De nombreux dispositifs sont mis en place tels que la délivrance d'antibiotiques à l'unité, la dispense de l'avance des frais sur les contraceptifs pour les mineurs de plus de 15 ans, un nouveau mécanisme de tarification des soins thermaux, un encadrement des frais d'optique pour les bénéficiaires de l'aide au paiement d'une assurance complémentaire de santé dont les ressources sont inférieures au seuil de pauvreté. 
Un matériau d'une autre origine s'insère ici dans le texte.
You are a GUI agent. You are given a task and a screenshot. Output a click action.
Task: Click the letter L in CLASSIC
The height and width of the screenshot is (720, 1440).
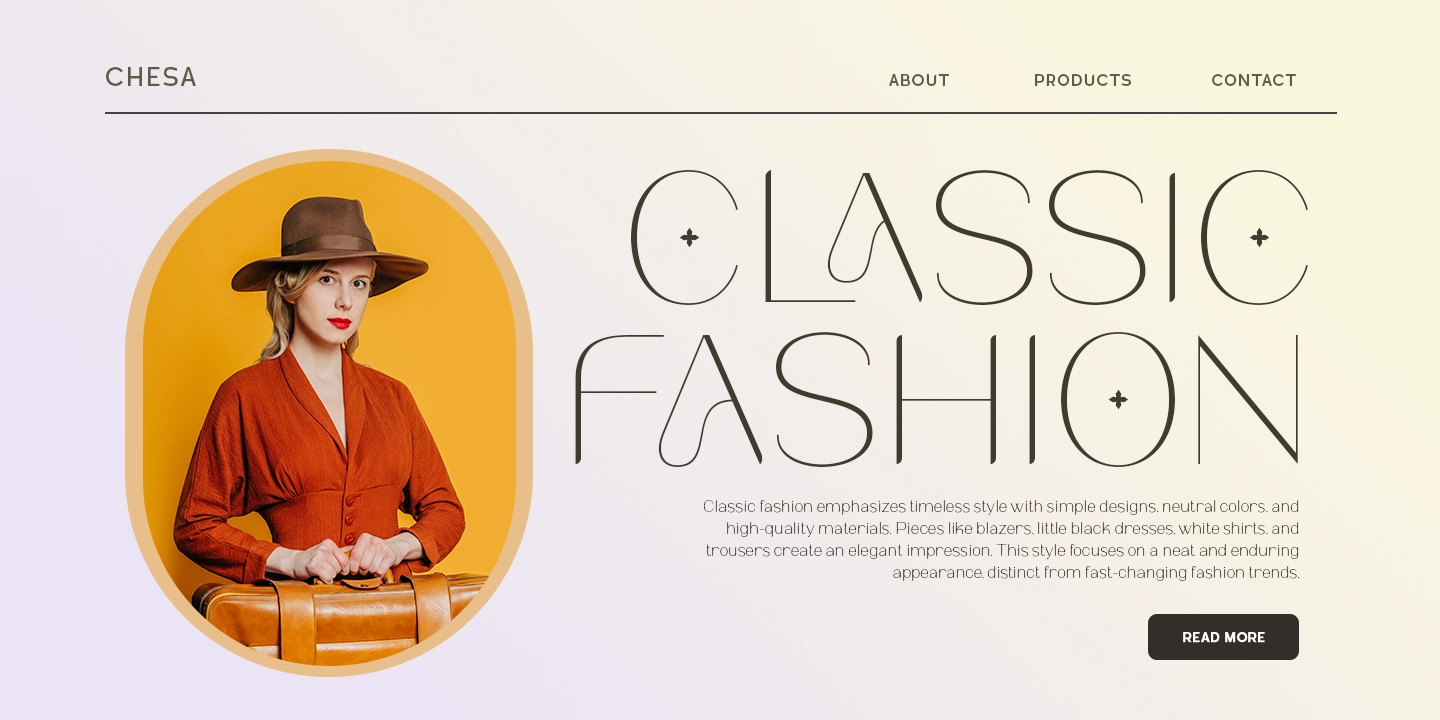pyautogui.click(x=810, y=237)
Indépendants non agricoles

La régularisation anticipée des cotisations concernerait, pour les praticiens et auxiliaires médicaux conventionnés , les cotisations d'assurance maladie-maternité dues au titre des périodes courant à compter du 1er janvier 2014 et non plus comme prévu à l'origine du 1er janvier 2015 (projet art. 22 modifié).

Non-salariés agricoles

Le taux d'incapacité requis pour l'ouverture, aux non-salariés agricoles victimes d'un accident du travail, de la prestation complémentaire pour recours à tierce personne , serait aligné sur celui requis dans les régimes salariés. Ainsi, ce taux serait ramené de 100 % à 80 % (projet art. 53 bis nouveau)

Lutte contre la fraude

Dans le cadre de la lutte contre le travail dissimulé , les donneurs d'ordre sont soumis à une obligation de vigilance vis-à-vis de leurs co-contractants, employeurs ou travailleurs indépendants, au regard de leurs obligations en matière de déclaration et de paiement des cotisations sociales. A cet effet, une « attestation de vigilance » doit être remise au donneur d'ordre par l'organisme de recouvrement compétent. Or, en l'état actuel du droit, l'article L 243-15 du CSS ne mentionne pas les caisses du régime social des indépendants (RSI ) parmi les organismes susceptibles de délivrer cette attestation. Cette lacune serait comblée (projet art. 65 modifié).